> **Your instructions**
Select every line of the listing below that contains the string "pyautogui", and copy each one.

[Records for locating displayed items]
──────

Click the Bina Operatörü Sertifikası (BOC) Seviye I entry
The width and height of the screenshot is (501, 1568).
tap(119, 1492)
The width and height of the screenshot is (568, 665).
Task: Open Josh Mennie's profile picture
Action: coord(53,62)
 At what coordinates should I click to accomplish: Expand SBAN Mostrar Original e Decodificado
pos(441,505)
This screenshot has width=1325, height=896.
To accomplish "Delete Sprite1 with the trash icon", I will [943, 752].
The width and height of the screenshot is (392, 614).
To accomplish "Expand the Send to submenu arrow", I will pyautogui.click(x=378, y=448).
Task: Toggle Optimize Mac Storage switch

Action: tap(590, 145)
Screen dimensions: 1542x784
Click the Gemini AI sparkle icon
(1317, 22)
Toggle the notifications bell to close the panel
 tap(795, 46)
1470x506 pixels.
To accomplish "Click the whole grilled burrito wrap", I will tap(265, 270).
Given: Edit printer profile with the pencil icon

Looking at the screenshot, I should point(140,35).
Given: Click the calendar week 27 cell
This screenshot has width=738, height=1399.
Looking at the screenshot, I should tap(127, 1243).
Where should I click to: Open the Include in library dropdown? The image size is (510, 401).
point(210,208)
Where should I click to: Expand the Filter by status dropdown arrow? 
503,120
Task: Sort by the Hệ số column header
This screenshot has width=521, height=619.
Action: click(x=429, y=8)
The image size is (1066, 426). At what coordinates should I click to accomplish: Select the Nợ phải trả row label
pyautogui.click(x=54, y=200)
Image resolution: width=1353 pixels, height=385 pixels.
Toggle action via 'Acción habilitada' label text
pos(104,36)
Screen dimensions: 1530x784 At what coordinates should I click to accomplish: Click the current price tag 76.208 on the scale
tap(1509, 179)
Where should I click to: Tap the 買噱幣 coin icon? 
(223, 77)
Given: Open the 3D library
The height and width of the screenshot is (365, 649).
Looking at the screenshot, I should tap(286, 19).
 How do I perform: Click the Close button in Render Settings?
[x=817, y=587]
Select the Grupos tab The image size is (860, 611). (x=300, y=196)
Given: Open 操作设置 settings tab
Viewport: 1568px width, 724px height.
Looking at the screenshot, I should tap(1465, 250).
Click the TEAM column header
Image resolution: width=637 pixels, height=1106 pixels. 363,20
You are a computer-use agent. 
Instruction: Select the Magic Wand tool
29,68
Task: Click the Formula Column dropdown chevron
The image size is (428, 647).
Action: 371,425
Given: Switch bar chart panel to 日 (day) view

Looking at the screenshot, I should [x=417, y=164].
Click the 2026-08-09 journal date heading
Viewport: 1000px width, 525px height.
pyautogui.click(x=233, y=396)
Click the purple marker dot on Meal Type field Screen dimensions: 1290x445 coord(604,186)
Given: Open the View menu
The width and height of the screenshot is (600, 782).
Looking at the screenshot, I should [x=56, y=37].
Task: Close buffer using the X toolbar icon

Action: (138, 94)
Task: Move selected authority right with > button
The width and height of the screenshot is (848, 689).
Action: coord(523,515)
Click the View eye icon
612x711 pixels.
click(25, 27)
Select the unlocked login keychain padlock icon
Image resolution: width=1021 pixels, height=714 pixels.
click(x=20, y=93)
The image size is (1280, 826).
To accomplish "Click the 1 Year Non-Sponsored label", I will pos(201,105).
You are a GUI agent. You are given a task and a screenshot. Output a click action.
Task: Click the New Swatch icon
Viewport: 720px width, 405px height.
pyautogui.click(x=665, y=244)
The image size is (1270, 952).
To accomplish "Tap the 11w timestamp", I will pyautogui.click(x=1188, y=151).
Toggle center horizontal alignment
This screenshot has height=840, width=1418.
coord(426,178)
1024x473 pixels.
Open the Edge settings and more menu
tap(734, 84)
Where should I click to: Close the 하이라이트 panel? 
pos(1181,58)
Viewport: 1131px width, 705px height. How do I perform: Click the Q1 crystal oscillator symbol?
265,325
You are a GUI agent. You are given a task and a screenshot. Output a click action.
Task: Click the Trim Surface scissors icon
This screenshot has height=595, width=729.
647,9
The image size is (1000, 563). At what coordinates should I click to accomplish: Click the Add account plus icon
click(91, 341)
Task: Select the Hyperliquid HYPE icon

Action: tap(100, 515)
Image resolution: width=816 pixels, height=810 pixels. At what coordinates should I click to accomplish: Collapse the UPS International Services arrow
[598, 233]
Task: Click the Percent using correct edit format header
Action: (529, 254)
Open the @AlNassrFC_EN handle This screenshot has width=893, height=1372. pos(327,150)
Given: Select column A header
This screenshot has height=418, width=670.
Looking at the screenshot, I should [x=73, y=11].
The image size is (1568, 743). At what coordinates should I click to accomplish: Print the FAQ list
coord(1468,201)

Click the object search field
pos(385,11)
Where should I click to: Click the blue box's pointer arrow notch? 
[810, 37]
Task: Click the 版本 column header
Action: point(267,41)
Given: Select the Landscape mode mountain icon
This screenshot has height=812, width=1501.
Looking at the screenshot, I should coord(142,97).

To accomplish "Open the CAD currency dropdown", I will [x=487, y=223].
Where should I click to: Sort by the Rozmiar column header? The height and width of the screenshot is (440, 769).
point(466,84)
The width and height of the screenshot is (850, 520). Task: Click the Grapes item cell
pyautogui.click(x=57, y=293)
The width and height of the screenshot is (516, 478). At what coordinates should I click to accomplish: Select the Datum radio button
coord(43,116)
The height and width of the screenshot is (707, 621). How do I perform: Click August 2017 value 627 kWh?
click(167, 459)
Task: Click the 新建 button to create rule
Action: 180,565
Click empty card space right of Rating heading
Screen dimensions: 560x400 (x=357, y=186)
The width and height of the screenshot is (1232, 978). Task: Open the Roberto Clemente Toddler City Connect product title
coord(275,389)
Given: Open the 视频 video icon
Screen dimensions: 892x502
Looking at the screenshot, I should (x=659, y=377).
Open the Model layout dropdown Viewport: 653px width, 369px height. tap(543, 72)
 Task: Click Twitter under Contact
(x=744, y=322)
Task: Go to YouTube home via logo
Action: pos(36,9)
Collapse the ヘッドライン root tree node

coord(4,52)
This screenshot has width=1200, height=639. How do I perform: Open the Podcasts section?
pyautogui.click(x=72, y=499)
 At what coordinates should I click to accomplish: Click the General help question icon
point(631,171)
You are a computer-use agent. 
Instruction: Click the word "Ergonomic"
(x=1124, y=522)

──────

> **Solution to this task**
To accomplish "Expand the Send to submenu arrow", I will pyautogui.click(x=378, y=448).
pyautogui.click(x=54, y=200)
pyautogui.click(x=233, y=396)
pyautogui.click(x=665, y=244)
To accomplish "Tap the 11w timestamp", I will pyautogui.click(x=1188, y=151).
pyautogui.click(x=57, y=293)
pyautogui.click(x=72, y=499)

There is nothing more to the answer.